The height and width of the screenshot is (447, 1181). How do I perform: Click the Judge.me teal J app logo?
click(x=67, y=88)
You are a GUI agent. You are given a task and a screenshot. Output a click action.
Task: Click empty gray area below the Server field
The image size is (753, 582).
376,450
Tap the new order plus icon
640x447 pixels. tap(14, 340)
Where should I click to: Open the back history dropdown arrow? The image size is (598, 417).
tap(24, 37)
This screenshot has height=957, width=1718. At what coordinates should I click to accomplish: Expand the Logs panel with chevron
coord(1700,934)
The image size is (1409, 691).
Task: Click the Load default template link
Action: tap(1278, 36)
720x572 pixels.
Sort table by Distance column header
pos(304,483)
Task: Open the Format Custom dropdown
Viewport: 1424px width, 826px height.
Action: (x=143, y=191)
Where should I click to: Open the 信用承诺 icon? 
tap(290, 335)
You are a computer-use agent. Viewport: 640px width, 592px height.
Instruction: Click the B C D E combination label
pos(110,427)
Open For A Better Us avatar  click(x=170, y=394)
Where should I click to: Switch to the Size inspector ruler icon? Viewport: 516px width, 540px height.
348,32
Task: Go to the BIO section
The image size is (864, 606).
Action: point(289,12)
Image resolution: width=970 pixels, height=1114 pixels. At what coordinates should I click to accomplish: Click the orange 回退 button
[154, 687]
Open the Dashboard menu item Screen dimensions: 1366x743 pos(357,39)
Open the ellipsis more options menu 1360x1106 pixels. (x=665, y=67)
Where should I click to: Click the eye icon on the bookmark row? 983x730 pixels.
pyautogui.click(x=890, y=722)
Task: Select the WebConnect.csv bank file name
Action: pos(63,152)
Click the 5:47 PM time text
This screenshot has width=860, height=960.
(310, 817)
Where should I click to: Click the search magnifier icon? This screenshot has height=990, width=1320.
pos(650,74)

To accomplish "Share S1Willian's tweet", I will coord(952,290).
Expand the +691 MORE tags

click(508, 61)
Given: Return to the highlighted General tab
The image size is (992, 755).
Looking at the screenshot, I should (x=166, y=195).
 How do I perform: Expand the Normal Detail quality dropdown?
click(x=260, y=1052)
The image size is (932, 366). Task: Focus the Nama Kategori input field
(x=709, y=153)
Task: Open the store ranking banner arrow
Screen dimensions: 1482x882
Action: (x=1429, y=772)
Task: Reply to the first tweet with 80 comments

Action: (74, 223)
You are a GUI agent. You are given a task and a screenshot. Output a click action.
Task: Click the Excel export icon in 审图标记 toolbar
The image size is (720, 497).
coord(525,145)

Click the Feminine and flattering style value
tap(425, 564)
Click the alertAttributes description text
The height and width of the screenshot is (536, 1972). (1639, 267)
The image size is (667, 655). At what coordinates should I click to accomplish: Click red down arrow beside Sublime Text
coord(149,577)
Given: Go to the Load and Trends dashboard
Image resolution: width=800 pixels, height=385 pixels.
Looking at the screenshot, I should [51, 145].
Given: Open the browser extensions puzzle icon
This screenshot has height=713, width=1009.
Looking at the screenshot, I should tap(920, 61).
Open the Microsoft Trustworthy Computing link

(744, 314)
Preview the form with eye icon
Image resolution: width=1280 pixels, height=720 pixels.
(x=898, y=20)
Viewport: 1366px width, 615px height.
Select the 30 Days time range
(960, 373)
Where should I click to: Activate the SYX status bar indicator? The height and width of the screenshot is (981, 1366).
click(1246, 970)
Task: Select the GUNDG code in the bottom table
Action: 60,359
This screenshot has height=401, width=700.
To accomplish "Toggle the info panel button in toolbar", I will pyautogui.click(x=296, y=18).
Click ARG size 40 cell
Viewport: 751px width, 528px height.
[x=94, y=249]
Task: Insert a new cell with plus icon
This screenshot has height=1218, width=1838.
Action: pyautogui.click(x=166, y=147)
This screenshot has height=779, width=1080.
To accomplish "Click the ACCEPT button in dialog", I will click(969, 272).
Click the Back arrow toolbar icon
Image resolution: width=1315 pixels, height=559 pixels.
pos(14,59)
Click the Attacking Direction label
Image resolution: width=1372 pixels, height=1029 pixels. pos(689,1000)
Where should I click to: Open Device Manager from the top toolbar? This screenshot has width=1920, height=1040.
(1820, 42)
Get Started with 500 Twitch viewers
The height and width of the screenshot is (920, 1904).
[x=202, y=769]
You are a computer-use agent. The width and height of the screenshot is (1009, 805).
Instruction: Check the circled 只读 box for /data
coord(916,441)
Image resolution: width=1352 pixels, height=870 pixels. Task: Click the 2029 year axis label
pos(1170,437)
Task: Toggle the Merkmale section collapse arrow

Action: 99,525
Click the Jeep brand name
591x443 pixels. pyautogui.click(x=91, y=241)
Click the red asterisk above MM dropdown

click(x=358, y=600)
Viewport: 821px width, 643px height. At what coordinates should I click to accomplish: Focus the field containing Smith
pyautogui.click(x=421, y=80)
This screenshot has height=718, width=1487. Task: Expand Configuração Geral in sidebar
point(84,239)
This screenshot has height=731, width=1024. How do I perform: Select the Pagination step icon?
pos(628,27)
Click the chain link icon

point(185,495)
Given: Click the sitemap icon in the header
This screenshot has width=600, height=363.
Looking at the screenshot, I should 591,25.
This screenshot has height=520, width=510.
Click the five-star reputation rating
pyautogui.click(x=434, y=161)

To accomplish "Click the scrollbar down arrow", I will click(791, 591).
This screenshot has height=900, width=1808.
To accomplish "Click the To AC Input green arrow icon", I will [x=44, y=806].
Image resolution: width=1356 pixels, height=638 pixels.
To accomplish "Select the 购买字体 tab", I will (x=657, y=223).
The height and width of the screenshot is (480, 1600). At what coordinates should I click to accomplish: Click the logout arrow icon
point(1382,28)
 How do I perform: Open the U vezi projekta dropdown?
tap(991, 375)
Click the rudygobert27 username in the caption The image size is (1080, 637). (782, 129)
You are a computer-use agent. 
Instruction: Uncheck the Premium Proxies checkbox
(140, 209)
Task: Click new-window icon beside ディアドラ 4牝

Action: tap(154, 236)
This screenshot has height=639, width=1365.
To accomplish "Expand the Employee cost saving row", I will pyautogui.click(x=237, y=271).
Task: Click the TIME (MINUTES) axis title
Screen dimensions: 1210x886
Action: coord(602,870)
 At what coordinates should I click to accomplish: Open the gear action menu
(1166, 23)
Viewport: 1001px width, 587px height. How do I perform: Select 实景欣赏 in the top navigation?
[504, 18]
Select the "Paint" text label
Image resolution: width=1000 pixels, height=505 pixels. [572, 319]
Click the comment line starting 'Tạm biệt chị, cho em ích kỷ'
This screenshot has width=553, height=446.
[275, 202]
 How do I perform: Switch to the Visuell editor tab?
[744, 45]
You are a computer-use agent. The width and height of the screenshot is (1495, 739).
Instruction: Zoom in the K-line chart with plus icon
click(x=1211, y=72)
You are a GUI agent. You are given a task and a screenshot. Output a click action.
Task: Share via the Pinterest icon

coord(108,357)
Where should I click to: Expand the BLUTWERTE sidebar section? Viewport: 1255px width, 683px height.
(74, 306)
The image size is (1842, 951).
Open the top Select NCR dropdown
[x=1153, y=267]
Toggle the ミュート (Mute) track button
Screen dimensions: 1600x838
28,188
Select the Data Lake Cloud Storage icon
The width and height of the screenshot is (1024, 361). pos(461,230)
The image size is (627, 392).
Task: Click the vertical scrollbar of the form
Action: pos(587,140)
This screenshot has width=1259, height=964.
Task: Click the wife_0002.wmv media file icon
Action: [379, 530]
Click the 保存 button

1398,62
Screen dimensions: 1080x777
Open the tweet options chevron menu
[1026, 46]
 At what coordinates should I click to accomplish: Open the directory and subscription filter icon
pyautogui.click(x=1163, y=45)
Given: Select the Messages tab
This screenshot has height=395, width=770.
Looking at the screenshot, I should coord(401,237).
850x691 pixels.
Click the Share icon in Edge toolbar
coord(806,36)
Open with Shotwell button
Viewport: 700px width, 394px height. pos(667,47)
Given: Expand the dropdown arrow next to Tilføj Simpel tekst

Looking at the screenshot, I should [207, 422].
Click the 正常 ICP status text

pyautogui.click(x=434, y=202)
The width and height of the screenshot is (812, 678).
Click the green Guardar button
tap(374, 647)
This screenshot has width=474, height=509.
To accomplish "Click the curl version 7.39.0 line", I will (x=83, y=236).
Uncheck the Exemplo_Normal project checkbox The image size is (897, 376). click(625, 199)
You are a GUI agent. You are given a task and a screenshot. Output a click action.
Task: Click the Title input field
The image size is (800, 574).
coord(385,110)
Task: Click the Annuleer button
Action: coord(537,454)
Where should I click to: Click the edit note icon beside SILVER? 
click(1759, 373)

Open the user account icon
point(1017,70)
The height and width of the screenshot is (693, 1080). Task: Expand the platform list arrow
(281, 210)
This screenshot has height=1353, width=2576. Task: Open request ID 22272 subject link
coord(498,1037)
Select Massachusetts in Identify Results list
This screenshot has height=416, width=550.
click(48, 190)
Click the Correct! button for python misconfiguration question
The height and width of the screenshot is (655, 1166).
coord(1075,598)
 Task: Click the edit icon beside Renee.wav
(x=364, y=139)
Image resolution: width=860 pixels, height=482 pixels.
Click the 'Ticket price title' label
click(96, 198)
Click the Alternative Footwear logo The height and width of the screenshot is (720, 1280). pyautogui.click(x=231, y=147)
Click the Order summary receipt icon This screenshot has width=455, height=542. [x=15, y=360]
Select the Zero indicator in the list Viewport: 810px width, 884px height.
· · · · ·
* Work to complete:
Across the listing above, count every line containing the string "computer" and give the result with no comment.

* Exercise response:
4